К этому доводу, вернее сказать, приему укрощения вздымающейся волны общественного недовольства — под видом осуждения раздражающих начальство «крайностей» — не раз будут прибегать и в дальнейшем. И когда Ольга Берггольц на семинаре, посвященном литературной жизни в странах народной демократии, а Константин Симонов в Московском университете на межвузовском совещании по вопросам изучения советской литературы выступили с критикой постановления ЦК 1946 года, их осудили: как можно с этим обращаться к беспартийным, такие вопросы если ставятся, то только перед партийным руководством и только в закрытом порядке.
О выступлении Ольги Берггольц мне рассказал ленинградский писатель Александр Розен, с которым мы незадолго до этого познакомились и подружились, а на совещании преподавателей советской литературы в Московском университете я по долгу службы присутствовал.
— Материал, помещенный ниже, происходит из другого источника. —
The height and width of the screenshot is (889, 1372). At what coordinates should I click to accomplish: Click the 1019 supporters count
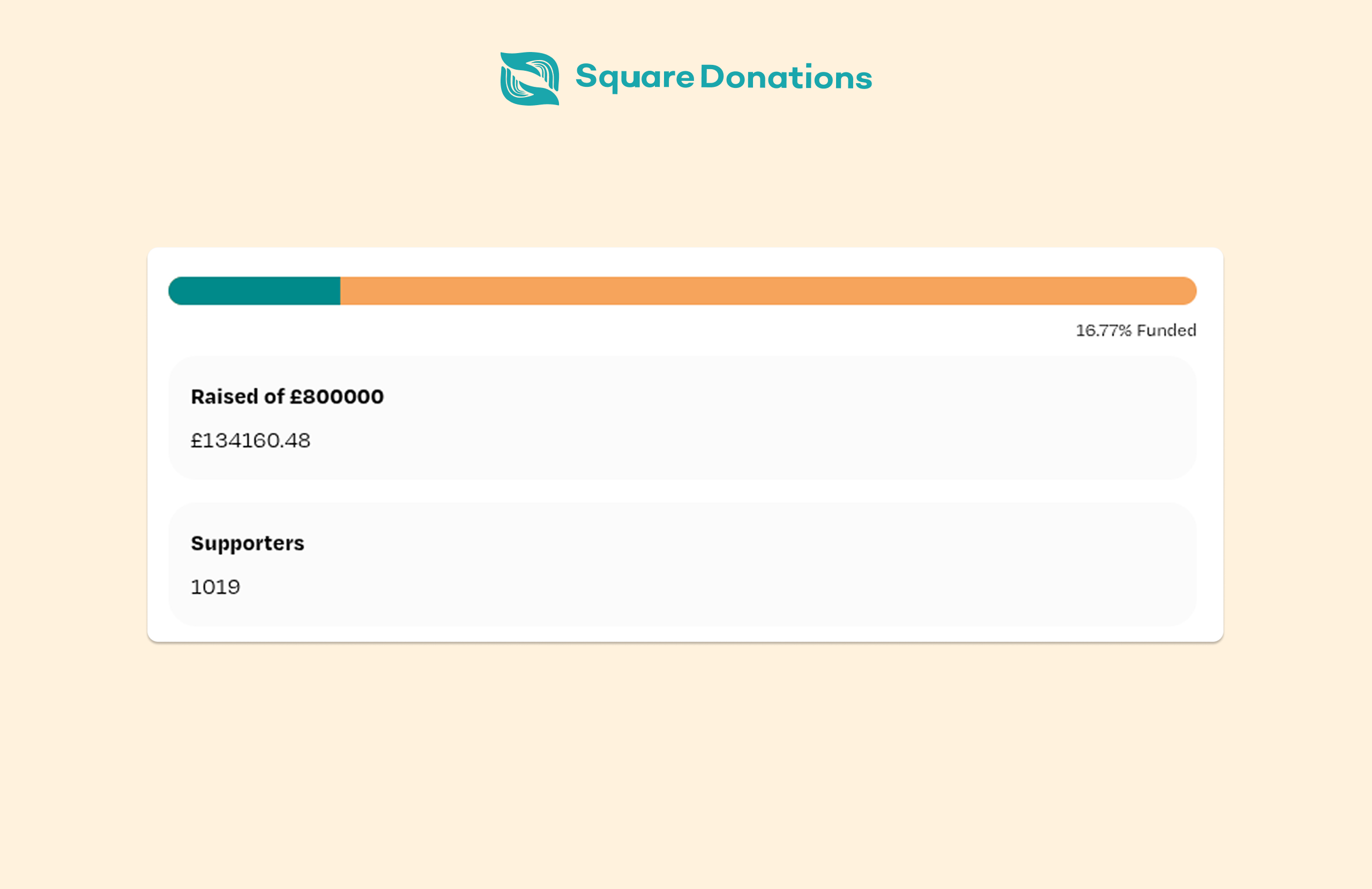pyautogui.click(x=216, y=586)
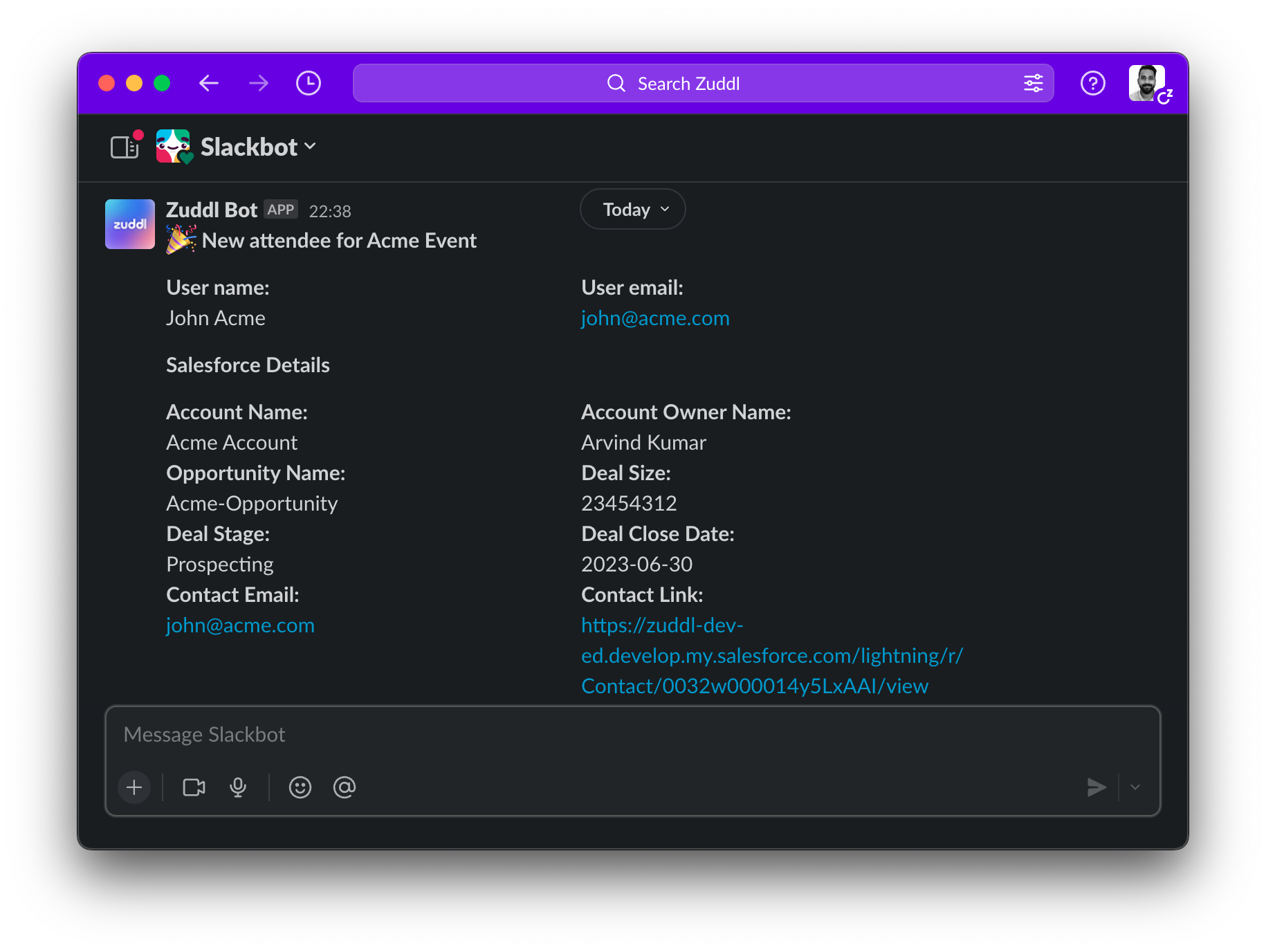The width and height of the screenshot is (1266, 952).
Task: Click the forward navigation arrow
Action: 259,84
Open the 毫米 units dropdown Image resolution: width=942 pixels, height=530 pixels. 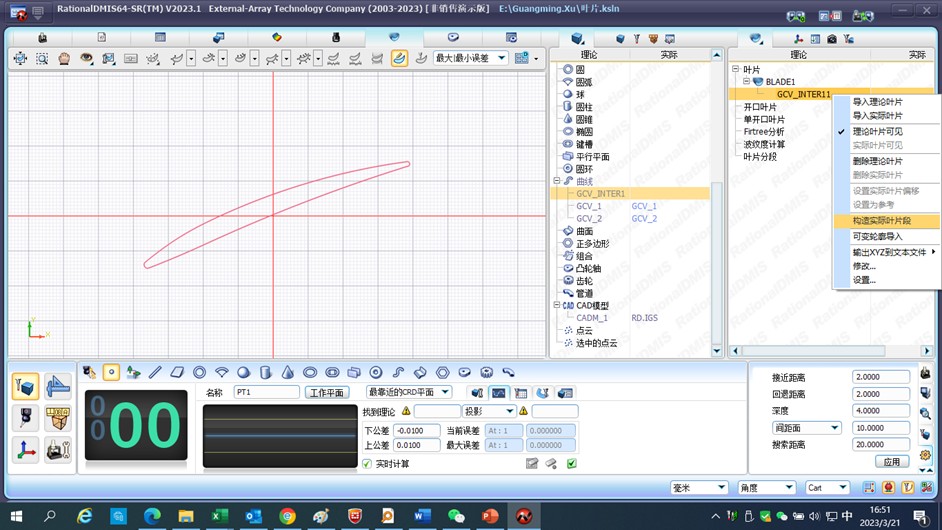(699, 488)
В Коммунистической аудитории, хорошо знакомой мне по студенческим годам — это была на филологическом факультете самая большая аудитория, где читались общие курсы,— завершая совещание, так сказать «на сладкое», выступили Дудинцев, Каверин и Симонов. Все они находились тогда в центре читательского внимания, представляя «Новый мир» — и в ту пору самый популярный, самый передовой журнал,— его авторы и главный редактор. И на встречу с ними пришли не только преподаватели — участники совещания, но и аспиранты и студенты — в Комаудитории было много молодых лиц. Взбудораженные XX съездом, все хотели услышать, что думают известные писатели о происходящем в жизни и в литературе. Народу было полным-полно. И я вспомнил битком набитую Комаудиторию во время вечера ленинградских и московских поэтов — в апреле сорок шестого года, когда публика, главным образом студенты, устроила овацию Ахматовой и Пастернаку — все поднялись и очень долго, стоя, аплодировали (рассказывали потом, что, когда Сталину доложили об этом, он спросил: «Кто организовал вставание?»).
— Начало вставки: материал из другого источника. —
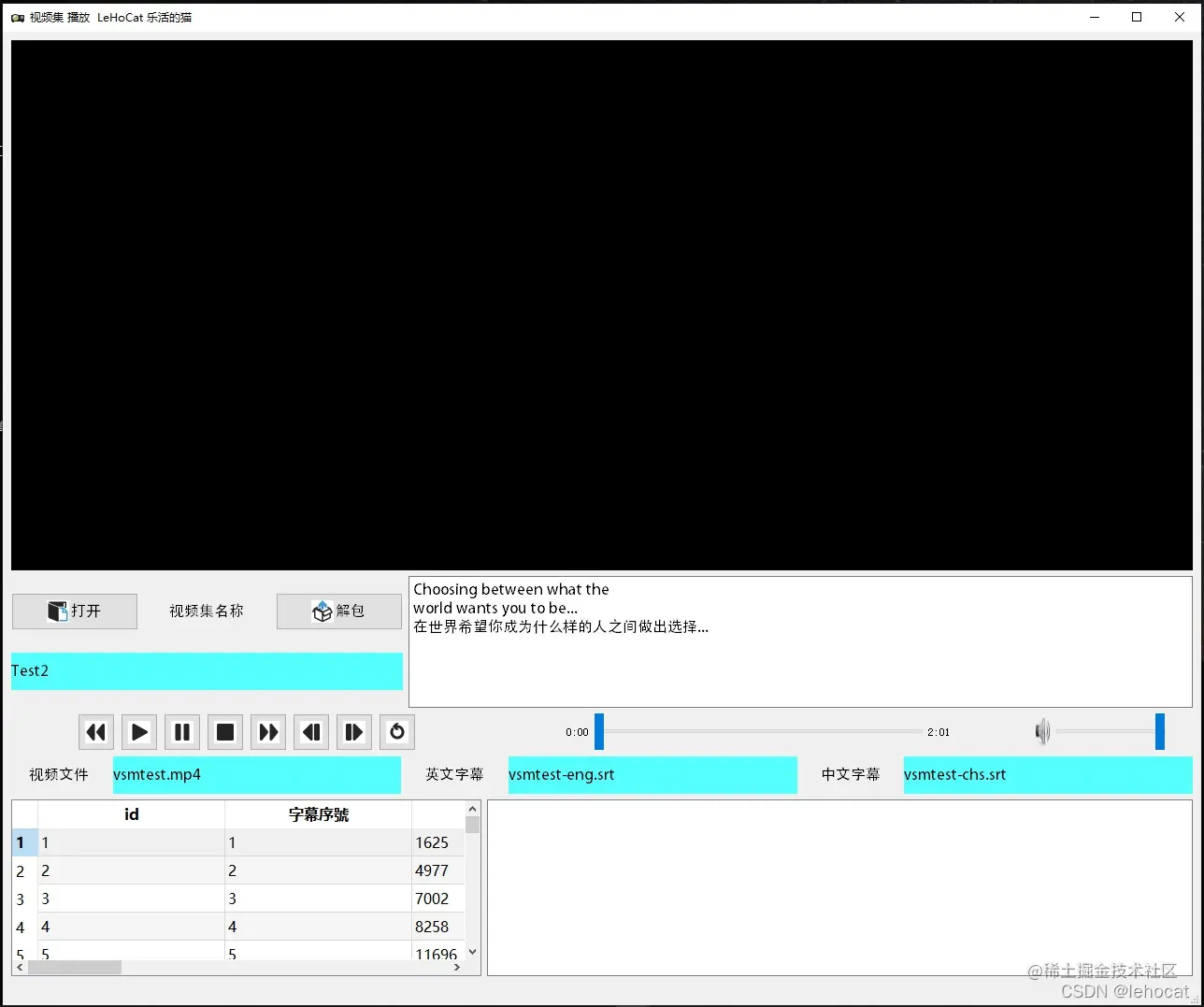Screen dimensions: 1204x1007
Task: Pause the video playback
Action: [181, 732]
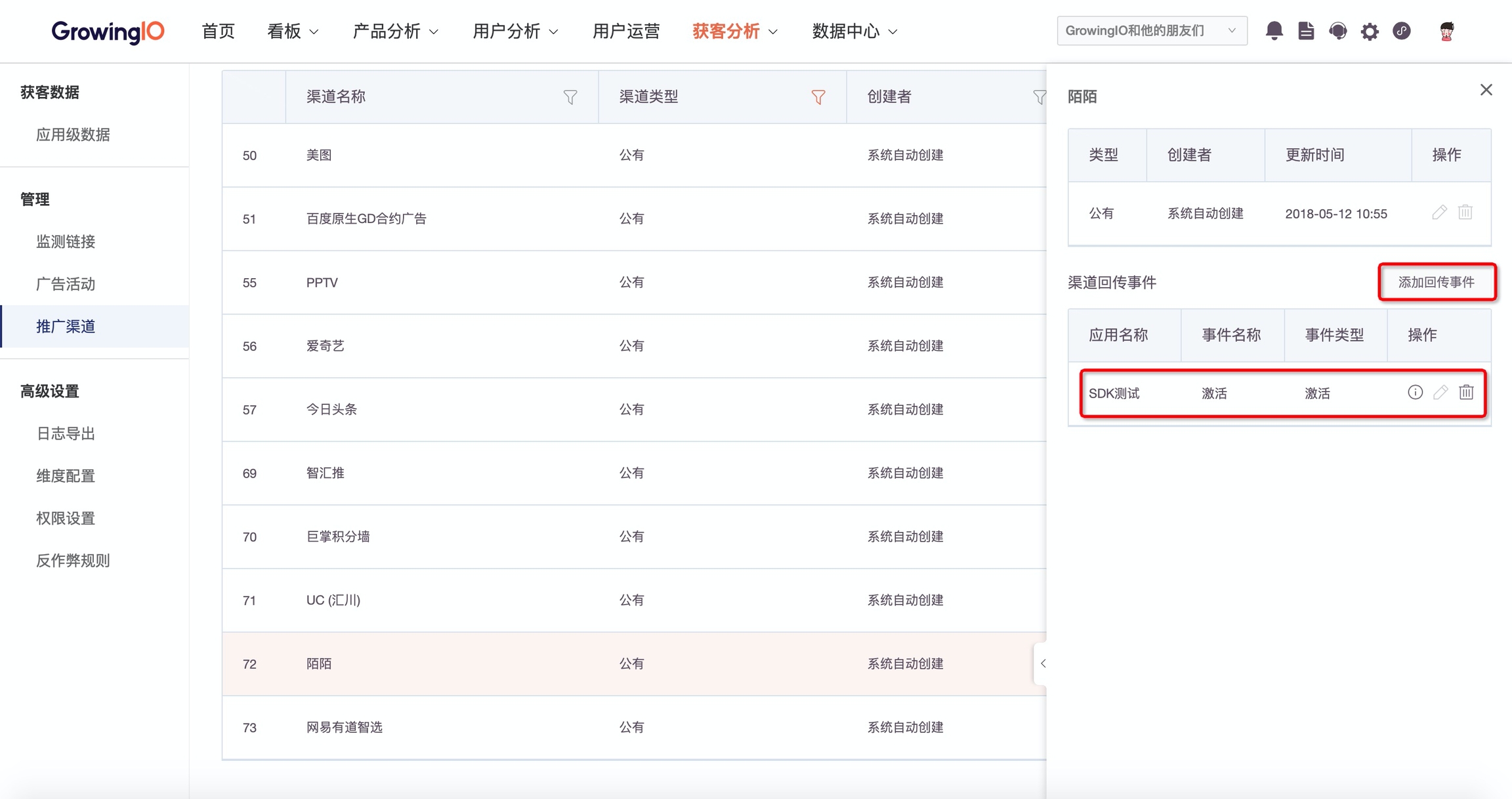Go to 用户运营 in top navigation
The height and width of the screenshot is (799, 1512).
[x=625, y=31]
Речей Дудинцева, рассказывавшего что-то о своем романе «Не хлебом,единым»,— обычно такое печатается под рубрикой «В творческой мастерской»,— и Каверина, прочитавшего очень хвалебные заметки о Зощенко, я в подробностях не запомнил. Хотя оба они выступали хорошо, видимо, для меня, какое-то время уже поварившегося внутри литературы и получившего представление о том, кто из писателей чем дышит, в их речах ничего неожиданного не было. А может быть, их речи из памяти вытеснило выступление Симонова — оно, как нынче говорят, было сенсационным.
Я уже был знаком с Симоновым, несколько месяцев в пятьдесят четвертом году работал под его началом, но, честно признаюсь, не ожидал, что он может отважиться на такое выступление. Правда, с тех пор мы виделись несколько раз мимоходом, я не знал, каким потрясением и для него был XX съезд, заставивший его на многое — в том числе и на свою жизнь в литературе — посмотреть иными глазами. Он и начал свое выступление словами о том, что причастен ко многим ошибкам, о которых будет говорить, и несет за них ответственность. В общем, его выступление было для всех разорвавшейся бомбой, хотя одни слушали его с радостным энтузиазмом, другие с опаской, а кое-кто побагровев от возмущения.
С перекошенным, окаменевшим лицом сидел руководитель совещания заведующий кафедрой советской литературы Московского университета Метченко — один из самых ортодоксальных наших литературоведов, любимец Старой площади и журнала «Коммунист», несгибаемый блюститель социалистического реализма. Он возглавил кафедру в последний год нашего с Бочаровым пребывания в аспирантуре, сразу же почуял в нас что-то чуждое, сильно невзлюбил и немало попортил нам крови.
Симонов поднял руку на святая святых: говоря о том, что XX съезд поставил в повестку дня пересмотр истории советской литературы, некоторых глубоко укоренившихся ложных представлений, он подверг обстоятельной критике ряд положений доклада Жданова и постановлений ЦК о журналах «Звезда» и «Ленинград» и кинофильме «Большая жизнь», показав, что эти руководящие документы, направлявшие и регламентировавшие литературную жизнь, толкали и продолжают толкать литературу к лакировке, порождают правдобоязнь, заставляют обходить отрицательные явления, даже когда эти явления общеизвестны и всем мозолят глаза.